Just in the last year, the world has seen a cascade of unprecedented floods, heatwaves and wildfires across four continents.
All these impacts will accelerate in the coming decades even if the carbon pollution driving climate change is rapidly brought to heel, the Intergovernmental Panel on Climate Change (IPCC) report is likely to warn.
A crucial, 40-page Summary for Policymakers -- distilling underlying chapters totalling thousands of pages, and reviewed line-by-line -- is to be made public on February 28.
"This is a real moment of reckoning," said Rachel Cleetus, Climate and energy policy director at the Union of Concerned Scientists.
"This not just more scientific projections about the future," she told AFP. "This is about extreme events and slow-onset disasters that people are experiencing right now."
The report will also underscore the urgent need for "adaptation" -- climate-speak which means preparing for devastating consequences that can no longer be avoided, according to an early draft seen by AFP in 2021.
In some cases this means that adapting to intolerably hot days, flash flooding and storm surges has become a matter of life and death.
- Billions in damages -
"Even if we find solutions for reducing carbon emissions, we will still need solutions to help us adapt," said Alexandre Magnan, a researcher at the Institute for Sustainable Development and International Relations in Paris and a co-author of the report, without commenting on its findings.
IPCC assessments -- this will be the sixth since 1990 -- are divided into three sections, each with its own volunteer "working group" of hundreds of scientists.

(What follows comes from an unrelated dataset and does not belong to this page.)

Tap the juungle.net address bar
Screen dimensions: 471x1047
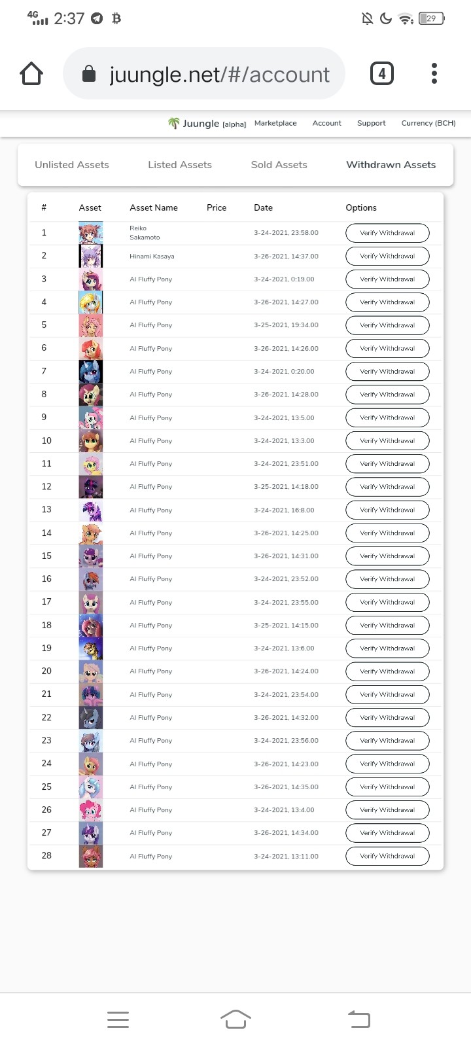(204, 74)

In August 2021, the first instalment on physical science found that global heating is virtually certain to pass 1.5 degrees Celsius (2.7 degrees Fahrenheit), probably within a decade.
Earth's surface has warmed 1.1 degrees Celsius since the 19th century.
The 2015 Paris deal calls for capping global warming at "well below" 2C, and ideally 1.5C.
This report is sure to reinforce this more ambitious goal.
It will likewise underscore that vulnerability to extreme weather events -- even when they are made worse by global warming -- can be reduced by better planning and preparation, according to the draft seen by AFP.
This is not only true in the developing world, noted Imperial College professor Friederike Otto, pointing to massive flooding in Germany last year that killed scores and caused billions in damage.
- Finite set of choices -
"Even without global warming there would have been a huge rainfall event in a densely populated geography where the rivers flood very easily," said Otto, a pioneer in the science of quantifying the extent to which climate change makes extreme weather events more likely or intense.
The report will zero in on how climate change is widening already yawning gaps in inequality, both between regions and within nations.
The simple fact is that the people least responsible for climate change are the ones suffering the most from its impacts.
Not only is this unjust, experts and advocates say, it is a barrier to tackling the problem.
"I do not think there are pathways to sustainable development that do not substantively address equity issues," said Clark University professor Edward Carr, a lead author of one of the report's chapters.
The report is also likely to highlight dangerous "tipping points", invisible temperature trip wires in the climate system for irreversible and potentially catastrophic change.
Some of them -- such as the melting of permafrost housing twice as much carbon as in the atmosphere -- could fuel global warming all on their own.
"There is a finite set of choices we can make that would move us productively into the future," said Carr. "Every day we wait and delay, some of those choices get harder or go away."
The third and final instalment of the IPCC assessment currently unfolding, due out in early April, examines options for curbing carbon emissions and removing carbon from the atmosphere.